Um texto de Pessach
Haggadah de Mainz, 1726
O Faraó e o seu exército afogando-se no
Mar Vermelho (Êxodo 14:28)
Pessach é um período do calendário
judaico caracterizado pelo Êxodo do Egipto, rumo à liberdade. Segundo a
interpretação de *PaRDeS, no simbolismo judaico há dois gestos especificamente
ligados a este período, que sendo semelhantes, são também paralelos em sentido
e intensidade – ABRINDO O MAR/ABRINDO A PORTA.
Quando na
fuga do Egipto o Povo de Israel se viu encurralado, entre o poderoso exército
do Faraó e o Mar Vermelho, subitamente as suas águas abriram-se,
proporcionando-lhe a saída com destino à Lei e à Terra Prometida.
No Seder de Pessach, na ritualização de todos os acontecimentos ocorridos nesta
milagrosa saída, abrimos as nossas portas a uma figura imaginária. Tão forte é
este momento associado ao futuro messiânico na nossa memória colectiva, que nem
sequer paramos para pensar na identidade desta figura - “o que está lá fora”.

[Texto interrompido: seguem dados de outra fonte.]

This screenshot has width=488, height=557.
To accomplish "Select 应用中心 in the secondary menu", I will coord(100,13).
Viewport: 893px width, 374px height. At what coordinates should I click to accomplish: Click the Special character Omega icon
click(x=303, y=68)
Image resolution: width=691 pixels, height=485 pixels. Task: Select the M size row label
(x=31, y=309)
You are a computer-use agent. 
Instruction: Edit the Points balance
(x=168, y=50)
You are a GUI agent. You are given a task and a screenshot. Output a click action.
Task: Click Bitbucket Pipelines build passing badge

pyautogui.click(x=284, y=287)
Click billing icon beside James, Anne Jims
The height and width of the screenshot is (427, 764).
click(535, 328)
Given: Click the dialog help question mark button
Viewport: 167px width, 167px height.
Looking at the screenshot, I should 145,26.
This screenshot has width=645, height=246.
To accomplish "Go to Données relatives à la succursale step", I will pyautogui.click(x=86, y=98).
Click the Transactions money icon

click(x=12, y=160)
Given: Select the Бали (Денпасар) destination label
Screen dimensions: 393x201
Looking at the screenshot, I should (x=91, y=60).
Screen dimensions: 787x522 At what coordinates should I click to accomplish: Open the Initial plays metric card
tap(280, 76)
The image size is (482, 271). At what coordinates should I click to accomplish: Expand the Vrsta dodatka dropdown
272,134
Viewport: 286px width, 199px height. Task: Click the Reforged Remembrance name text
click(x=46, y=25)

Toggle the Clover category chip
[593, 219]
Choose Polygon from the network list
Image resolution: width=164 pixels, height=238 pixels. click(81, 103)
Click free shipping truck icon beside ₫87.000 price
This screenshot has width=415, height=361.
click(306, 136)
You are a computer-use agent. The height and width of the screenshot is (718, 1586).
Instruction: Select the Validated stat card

A Páscoa dos Judeus, James Tissot (1836-1902)
Abrir as portas em Pessach está relacionado com um dos sentidos mais importantes desta
celebração – o de partilhar com os outros a alegria da refeição. Todo aquele
que necessita (de corpo e de alma), que entre e que coma. É o que dizemos ao
partir a matzah, a que chamamos o “pão
da aflição e da pobreza”, já por nós experimentado. Abrir as portas e esperar (o
que o próprio folclore judaico criou como paradigma sobre “o que está lá fora”),
que o profeta Elias, o Eliyahu HaNavi, disfarçado de mendigo bata à porta. Incrível
inversão em que o mais necessitado é a chave para a salvação dos que estão
dentro. Incrível inversão, em que os de dentro percebem impossível a Redenção
sem se abrir a porta, tornando também os de dentro “necessitados”, quando
vistos pelo outro lado da porta.
Rembrandt, Homem velho de barbas, 1631
Paralelo porque por detrás da porta que abrimos está
talvez um indivíduo encurralado, sem saída, a ponto de se afogar em angústia,
mas a quem a luz que progressivamente se revela ao abrir da porta, é feito mar
que se permite atravessar.
Tal qual
molhado ficou seco num gesto de carinho, tal qual fora ficou dentro num gesto
de afecto, assim é a Redenção. ABRIR O MAR/ABRIR A PORTA são gestos similares
em que imitamos a Divindade em busca de um encontro – como D’us abriu o mar,
assim nós abrimos a porta.
Quando as águas se dividiram, James Tissot (1836-1902)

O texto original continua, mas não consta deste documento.